Allianz China says it is ‘time to buy shares’ as its US$1.2 billion equity funds bets on reopening
- Anthony Wong, lead manager for the US$1.2 billion All China Equity Fund, said it’s time to buy shares in the tourism and leisure sectors, duty-free shops and hotel chains
- They’re among the biggest over-weights in his portfolios, alongside renewable energy, electric vehicle supply chain and healthcare
Allianz Global Investors says China will lift its Covid-Zero policy in the near term, contrary to the government’s oft-stated goals, driving a reopening trade that will revive markets.
Anthony Wong, lead manager for the US$1.2 billion All China Equity Fund, said it’s time to buy shares in the tourism and leisure sectors, such as duty-free shops and hotel chains. They’re among the biggest over-weights in his portfolios, alongside renewable energy, electric vehicle supply chain and healthcare, which he expects to benefit from the nation’s structural growth trends.
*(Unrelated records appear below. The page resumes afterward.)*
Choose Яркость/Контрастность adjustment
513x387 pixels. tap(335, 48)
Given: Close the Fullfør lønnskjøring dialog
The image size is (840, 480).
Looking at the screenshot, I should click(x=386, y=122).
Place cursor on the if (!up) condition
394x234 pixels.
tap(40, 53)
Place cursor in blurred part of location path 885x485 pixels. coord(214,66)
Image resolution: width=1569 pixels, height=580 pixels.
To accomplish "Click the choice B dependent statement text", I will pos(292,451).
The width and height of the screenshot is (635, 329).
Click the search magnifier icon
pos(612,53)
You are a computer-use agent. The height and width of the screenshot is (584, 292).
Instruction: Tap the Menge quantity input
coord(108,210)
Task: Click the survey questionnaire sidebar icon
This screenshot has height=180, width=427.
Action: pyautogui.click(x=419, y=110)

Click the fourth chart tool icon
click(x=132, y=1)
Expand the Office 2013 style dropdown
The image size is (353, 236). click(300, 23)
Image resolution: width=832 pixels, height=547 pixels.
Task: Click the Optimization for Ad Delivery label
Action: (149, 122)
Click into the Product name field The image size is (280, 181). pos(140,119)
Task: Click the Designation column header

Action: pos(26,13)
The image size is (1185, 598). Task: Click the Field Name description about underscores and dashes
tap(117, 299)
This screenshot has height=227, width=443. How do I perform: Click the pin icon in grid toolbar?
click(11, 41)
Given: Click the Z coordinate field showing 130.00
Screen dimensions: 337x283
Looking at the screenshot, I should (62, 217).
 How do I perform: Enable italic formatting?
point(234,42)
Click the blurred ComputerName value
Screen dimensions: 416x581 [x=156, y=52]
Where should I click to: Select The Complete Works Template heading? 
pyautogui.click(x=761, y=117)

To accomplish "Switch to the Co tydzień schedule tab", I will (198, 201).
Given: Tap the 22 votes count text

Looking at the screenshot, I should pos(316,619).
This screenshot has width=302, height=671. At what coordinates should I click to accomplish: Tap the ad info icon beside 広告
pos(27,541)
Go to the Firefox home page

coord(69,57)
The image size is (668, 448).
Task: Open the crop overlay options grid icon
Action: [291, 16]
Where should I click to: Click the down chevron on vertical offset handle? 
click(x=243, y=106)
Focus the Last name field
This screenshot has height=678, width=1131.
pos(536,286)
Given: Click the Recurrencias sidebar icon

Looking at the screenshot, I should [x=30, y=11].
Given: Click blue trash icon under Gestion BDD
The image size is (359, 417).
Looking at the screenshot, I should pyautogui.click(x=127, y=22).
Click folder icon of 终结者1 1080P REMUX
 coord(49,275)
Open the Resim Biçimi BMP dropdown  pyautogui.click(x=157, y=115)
“It is still a contrarian call at this point because market expectation on reopening is coming down,” Wong said in Hong Kong. “But we do believe that it is going to happen eventually, and hopefully within the next six months. And as usual, equities will move faster than fundamentals because of investor expectations.”
Wong’s views stand in contrast to a chorus of investors who expect China’s Covid-Zero strategy to remain in place as President Xi Jinping tightened his grip on the nation’s leadership after a key meeting. Chinese stocks tumbled on Monday, taking the year’s decline to 26 per cent in the CSI 300 Index, with traders concerned that less market-friendly policies will dominate in the years ahead.
China’s Covid-Zero policy and worsening property crisis crimped economic growth, while investors fret over ongoing tensions with the US.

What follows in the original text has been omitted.